- The Washington Times - Sunday, October 30, 2005

The gas price roller-coaster is proving to be a little too much for some to handle.

While gas prices drop precipitously — I paid $3.39 a gallon in the immediate aftermath of Hurricane Katrina but $2.59 a gallon this week in the Washington, D.C. area — the New York Times wants Congress to raise gas taxes.

Anticipating a week full of announcements of higher oil company profits, congressional Republicans want to tell oil companies how to spend their profits. Congressional Democrats want simply to confiscate oil company profits in the form of a “windfall profits” tax.

None of these ideas will help consumers or lower gas prices.

In an Oct. 24 editorial, the New York Times equated terrorism and global warming as “two major crises of our time” and blamed America’s oil consumption for both. The Times’ solution? Put a “dent in gas guzzling behavior” by “increasing the federal gasoline tax in order to keep the price of gas near its post-Katrina highs of $3-plus a gallon.”

And what would the Times do with the tax receipts? Its suggestion was to either redistribute the income to low-income households through tax breaks or — get this —have the government “use some of the revenue to buy back SUVs … so that owners could more quickly upgrade to less-polluting cars.”

High gas taxes were adopted long ago by Western European countries, no doubt much to the chagrin of their consumers who struggle in economies that have stagnated over the last 15 years.

Although the pre-tax price of gasoline is now virtually the same in Western Europe as in the U.S.— around $3 a gallon, according to the Energy Information Administration — the price of gas including taxes soars to more than $5 a gallon in Spain and Luxembourg; more than $6 a gallon in France, Italy, Belgium, Germany and the United Kingdom; and more than $7/gallon in the Netherlands.

And there’s a larger price to pay than just the one at the pump for the Europeans.
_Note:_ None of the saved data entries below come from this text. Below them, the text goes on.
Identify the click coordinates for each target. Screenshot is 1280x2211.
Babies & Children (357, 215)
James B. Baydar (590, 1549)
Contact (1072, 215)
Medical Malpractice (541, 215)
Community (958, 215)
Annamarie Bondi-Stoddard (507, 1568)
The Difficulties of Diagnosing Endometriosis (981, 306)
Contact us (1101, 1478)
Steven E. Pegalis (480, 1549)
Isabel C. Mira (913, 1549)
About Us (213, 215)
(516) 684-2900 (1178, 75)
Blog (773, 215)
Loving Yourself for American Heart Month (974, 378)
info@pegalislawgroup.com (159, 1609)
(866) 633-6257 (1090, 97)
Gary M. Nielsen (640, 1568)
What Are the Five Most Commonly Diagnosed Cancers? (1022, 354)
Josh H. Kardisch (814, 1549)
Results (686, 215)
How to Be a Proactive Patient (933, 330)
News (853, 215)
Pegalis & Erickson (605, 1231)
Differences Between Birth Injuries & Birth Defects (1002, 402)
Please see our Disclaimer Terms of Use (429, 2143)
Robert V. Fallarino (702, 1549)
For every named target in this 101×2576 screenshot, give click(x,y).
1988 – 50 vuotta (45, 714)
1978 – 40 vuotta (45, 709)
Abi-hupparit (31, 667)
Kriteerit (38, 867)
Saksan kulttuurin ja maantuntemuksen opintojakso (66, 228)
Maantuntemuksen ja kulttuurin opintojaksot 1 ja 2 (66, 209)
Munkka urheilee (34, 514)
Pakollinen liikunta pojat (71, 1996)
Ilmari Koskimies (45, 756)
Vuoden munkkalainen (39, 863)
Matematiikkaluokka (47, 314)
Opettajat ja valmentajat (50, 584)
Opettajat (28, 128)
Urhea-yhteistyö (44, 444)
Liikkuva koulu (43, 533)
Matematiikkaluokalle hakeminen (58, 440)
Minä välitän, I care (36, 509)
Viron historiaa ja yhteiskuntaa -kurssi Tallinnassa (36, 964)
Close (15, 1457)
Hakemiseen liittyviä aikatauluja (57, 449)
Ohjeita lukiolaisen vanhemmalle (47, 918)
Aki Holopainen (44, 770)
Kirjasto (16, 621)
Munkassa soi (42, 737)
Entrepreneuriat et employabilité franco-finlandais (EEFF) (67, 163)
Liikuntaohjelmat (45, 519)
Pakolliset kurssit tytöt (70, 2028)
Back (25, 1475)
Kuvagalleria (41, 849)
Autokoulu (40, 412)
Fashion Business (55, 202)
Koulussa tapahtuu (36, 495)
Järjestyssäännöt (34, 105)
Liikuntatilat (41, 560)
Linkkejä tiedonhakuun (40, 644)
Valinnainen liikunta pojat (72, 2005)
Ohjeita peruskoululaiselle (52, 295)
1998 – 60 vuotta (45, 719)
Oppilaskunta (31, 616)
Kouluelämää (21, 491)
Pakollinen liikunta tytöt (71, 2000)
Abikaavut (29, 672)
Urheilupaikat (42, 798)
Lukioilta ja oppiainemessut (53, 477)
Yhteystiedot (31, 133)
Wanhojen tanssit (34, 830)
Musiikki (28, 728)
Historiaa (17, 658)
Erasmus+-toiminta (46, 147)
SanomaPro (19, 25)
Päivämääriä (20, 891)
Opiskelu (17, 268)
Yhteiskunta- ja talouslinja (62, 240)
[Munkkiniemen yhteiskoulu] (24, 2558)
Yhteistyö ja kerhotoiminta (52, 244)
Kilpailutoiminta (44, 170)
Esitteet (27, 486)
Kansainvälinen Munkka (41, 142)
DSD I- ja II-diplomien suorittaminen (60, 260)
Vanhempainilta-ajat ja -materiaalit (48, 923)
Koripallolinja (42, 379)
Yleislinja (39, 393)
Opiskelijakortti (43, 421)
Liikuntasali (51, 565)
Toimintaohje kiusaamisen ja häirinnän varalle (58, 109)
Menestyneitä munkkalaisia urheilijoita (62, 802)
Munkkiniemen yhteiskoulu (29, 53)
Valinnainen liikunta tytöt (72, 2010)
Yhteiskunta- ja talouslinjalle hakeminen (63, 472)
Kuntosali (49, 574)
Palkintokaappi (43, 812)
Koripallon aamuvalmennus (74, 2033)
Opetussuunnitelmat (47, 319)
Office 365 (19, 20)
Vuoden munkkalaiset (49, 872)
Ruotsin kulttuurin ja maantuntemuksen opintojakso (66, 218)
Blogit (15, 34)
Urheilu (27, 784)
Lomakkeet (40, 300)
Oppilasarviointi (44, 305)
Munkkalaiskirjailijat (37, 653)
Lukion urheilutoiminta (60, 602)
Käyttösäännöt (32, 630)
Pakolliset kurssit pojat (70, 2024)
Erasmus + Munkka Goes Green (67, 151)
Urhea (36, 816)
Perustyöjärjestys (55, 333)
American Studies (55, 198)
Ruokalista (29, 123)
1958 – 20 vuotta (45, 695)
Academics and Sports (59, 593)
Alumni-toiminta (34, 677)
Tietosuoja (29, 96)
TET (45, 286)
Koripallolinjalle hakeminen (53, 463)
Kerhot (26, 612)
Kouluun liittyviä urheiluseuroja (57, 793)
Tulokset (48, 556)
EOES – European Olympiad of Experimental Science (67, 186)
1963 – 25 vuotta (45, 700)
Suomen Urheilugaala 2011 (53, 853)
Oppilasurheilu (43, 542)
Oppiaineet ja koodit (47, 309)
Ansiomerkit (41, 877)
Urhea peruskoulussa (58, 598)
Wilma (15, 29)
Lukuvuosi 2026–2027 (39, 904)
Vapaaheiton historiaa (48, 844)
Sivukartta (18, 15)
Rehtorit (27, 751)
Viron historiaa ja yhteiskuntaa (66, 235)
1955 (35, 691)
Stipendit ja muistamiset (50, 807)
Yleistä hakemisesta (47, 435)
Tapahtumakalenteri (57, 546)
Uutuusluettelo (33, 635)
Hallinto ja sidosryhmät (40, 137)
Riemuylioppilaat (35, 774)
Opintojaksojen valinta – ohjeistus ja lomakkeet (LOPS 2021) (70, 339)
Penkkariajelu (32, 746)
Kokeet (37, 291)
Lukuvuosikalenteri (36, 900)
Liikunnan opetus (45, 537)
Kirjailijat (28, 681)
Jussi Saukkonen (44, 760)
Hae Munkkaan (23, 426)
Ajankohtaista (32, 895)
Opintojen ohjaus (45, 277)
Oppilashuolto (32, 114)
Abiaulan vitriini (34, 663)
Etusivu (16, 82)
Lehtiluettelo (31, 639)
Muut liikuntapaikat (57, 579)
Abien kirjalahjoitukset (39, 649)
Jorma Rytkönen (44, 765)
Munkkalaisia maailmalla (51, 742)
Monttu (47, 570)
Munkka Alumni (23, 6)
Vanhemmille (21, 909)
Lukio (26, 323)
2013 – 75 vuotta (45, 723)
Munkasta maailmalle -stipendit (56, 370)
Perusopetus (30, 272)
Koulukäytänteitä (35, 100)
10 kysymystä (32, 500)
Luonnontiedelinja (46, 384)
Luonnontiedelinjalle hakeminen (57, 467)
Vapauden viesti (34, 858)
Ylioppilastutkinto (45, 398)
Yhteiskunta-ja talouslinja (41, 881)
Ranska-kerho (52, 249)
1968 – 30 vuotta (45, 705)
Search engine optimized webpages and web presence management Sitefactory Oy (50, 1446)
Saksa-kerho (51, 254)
According to a June 2004 report from the Swedish think tank Timbro, U.S. gross domestic product (the measure of the value of the goods and services produced by a country in a given year), was 17 percent higher than the nearest European country (Switzerland). While the report did not look specifically at the impact if gasoline taxes, it did lay blame for Europe’s economic lag on a culture of high taxes used to pay for Europe’s extensive welfare systems.

New York Times publisher and limousine liberal Arthur Ochs Sulzberger, Jr. might not mind paying European-style prices for gasoline so the government can buy back my SUV with your money, but then he probably won’t bear the brunt of the ensuing economic malaise, either.

Congressional action on oil company profits is also nonsensical.

Sen. Byron Dorgan, North Dakota Democrat, introduced a windfall profits tax that would take 50 percent of the profits on every barrel of oil sold for more than $40.

But we tried the windfall profits tax approach in the 1980s — and rejected it. In addition to the moral repugnancy of the government confiscating legitimately earned money because the amount is politically incorrect, the policy simply didn’t work to improve our energy situation.

According to a 1990 report by the Congressional Research Service, the tax reduced domestic oil production by 3-6 percent, and increased oil imports by 8-16 percent. “This made the U.S. more dependent upon imported oil,” stated the report.

The 1988 repeal of the windfall profits tax helped to increase oil and gas supplies, and to reduce prices to the super-low levels that we enjoyed during the 1990s.

House Speaker Dennis Hastert, Illinois Republican, said at an Oct. 24 press conference that “Big Oil needs to do its part” and build more oil refineries.

But if Mr. Hastert wants more oil refineries, he ought to start by looking in the mirror or at least at the other 434 House members.

A major barrier to oil refinery construction and expansion — and, hence, to increased supplies of domestically produced gasoline — is the Environmental Protection Agency.

The EPA’s Clinton-era air quality rules, which lack a scientific basis and so aren’t likely to produce any significant or even measurable public health or environmental benefit — act as an economic disincentive to expansion of refining capability.

Congress eased the gasoline supply crunch in the immediate aftermath of Hurricane Katrina by relaxing EPA rules requiring different blends of gasoline for different geographic regions. Congress needs to continue relaxing unnecessarily burdensome EPA rules to encourage refinery expansion.

Our nation’s energy problem is not the energy industry or its profits. The problem is our tolerance of environmental extremism. Anti-development eco-activists have labored for decades to get their hands around our energy throat.

Well, their hands are in place and they’re starting to squeeze. As we start to gasp, the question is, will President Bush and Congress have the political courage to save us?

Steven Milloy is the publisher of JunkScience.com an adjunct scholar at the Cato Institute.